Deodorizing Your Data
To deal with “smelly” data, try refactoring your analytics processes.
Topics
Competing With Data & Analytics
In programming, people describe their sense of underlying fragility in code by noting that it “smells bad.” A bad code smell is an amalgam of signals (such as size, complexity, duplication) that combine to indicate larger, deeper problems. Similarly, analytics in organizations can stink — and it takes more than a spritz of air freshener to solve the problem.
So how do you know if your analytics needs deodorizing? Symptoms abound. Poking around with data may uncover more quality problems than it does insightful answers. Results may be sketchy and change drastically under the least bit of scrutiny. Different parts of the organization have multiple versions of the truth. Analysis that should be routine is repeatedly done ad hoc each time, requiring duplication of effort with each iteration.

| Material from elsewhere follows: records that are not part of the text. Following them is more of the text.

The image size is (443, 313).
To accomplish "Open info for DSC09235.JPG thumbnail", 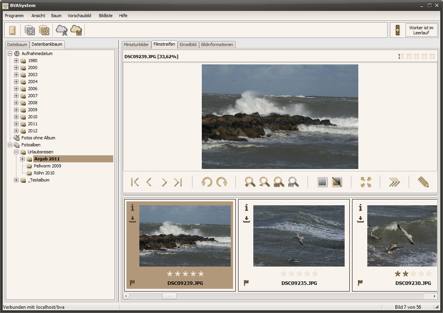I will coord(246,208).
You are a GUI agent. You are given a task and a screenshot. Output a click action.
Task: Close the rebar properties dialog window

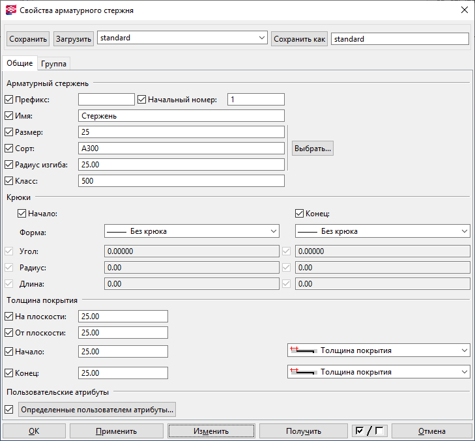(x=463, y=10)
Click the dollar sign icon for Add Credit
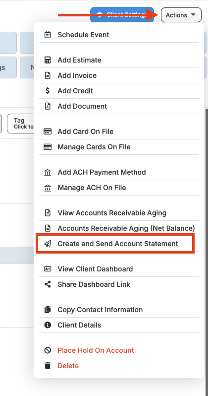The height and width of the screenshot is (396, 208). point(48,91)
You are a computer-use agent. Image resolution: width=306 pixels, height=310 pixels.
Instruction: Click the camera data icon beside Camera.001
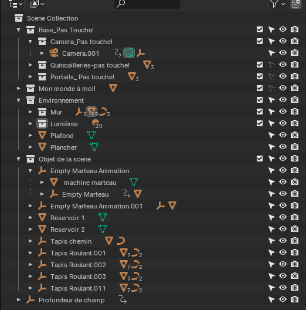coord(129,53)
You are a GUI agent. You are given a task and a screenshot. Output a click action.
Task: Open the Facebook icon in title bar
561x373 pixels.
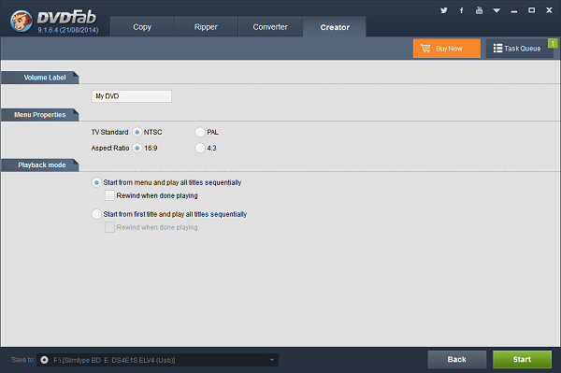click(462, 10)
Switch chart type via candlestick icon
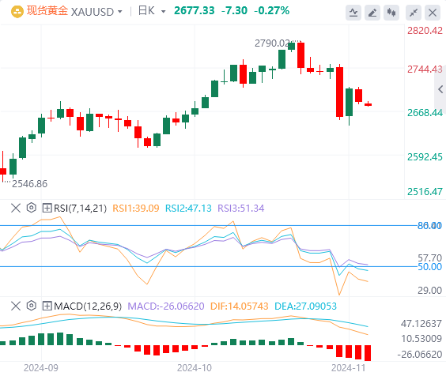The height and width of the screenshot is (376, 446). click(x=391, y=13)
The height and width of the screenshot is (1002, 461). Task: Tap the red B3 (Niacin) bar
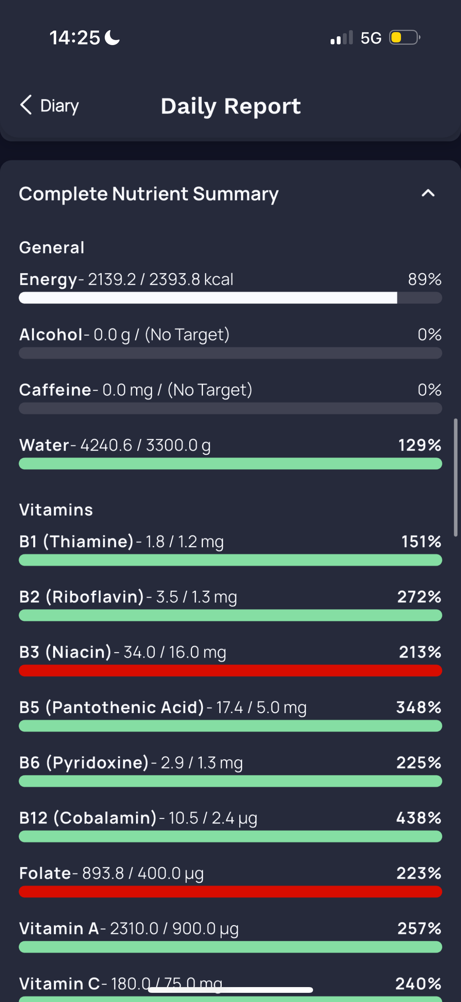pos(230,671)
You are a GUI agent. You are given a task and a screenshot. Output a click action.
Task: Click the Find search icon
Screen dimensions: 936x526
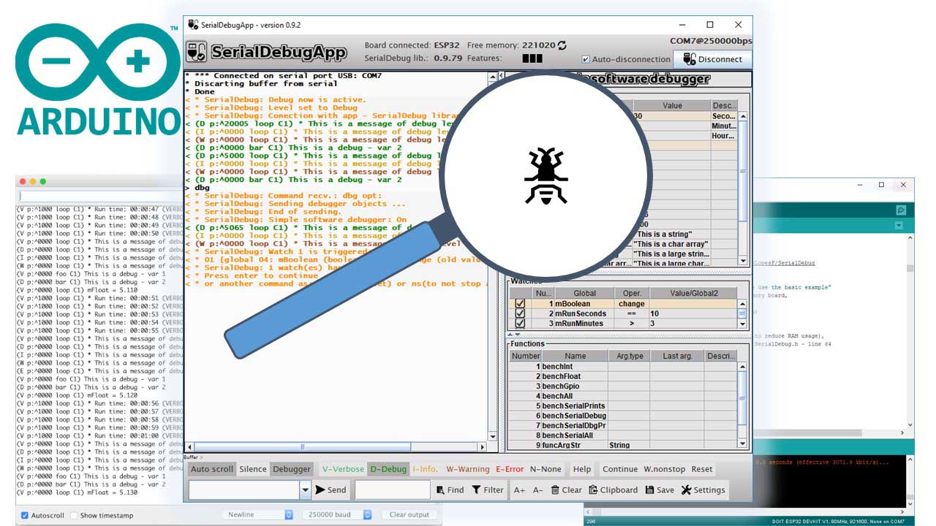pyautogui.click(x=441, y=490)
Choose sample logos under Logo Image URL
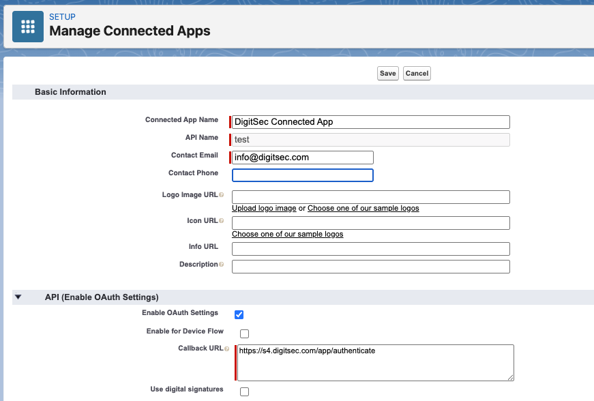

Certainly bad data smells are not intended — but they can be prevented by understanding how they develop. Some of the factors contributing to smelly data include:
- Complex realities. Analytics compiles data that are snapshots taken in a complex world — and these snapshots don’t always fit into well-structured or clean models. Furthermore, that world continues to change, even if systems don’t. For example, evolving businesses and requirements led to “14 separate health plans with inconsistent approaches to defining similar types of data” at the health care provider WellPoint, according to a recent MIT SMR case study. Each system likely made sense in isolation or at the time it was developed — but any later attempt to generate analytical results must synthesize each of these disparate sources of data.
- Acquisitions. Organizations often grow through acquisition of other, previously independent organizations, each with idiosyncratic systems. Tom Fontanella, senior IS director at Sanofi, reports that a master data management project that Genzyme undertook before being acquired by Sanofi found that “30-day payment terms [were] expressed as Net 30, 30, 30 Day, 30days, LC30, 030NL …” due to a series of acquisitions over a number of years, often in different areas of the world. This lack of consistency meant that the data on 30-day payment was squirreled away under a range of labels — a malodorous situation indeed.
- Urgency. Operational pressure can be intense.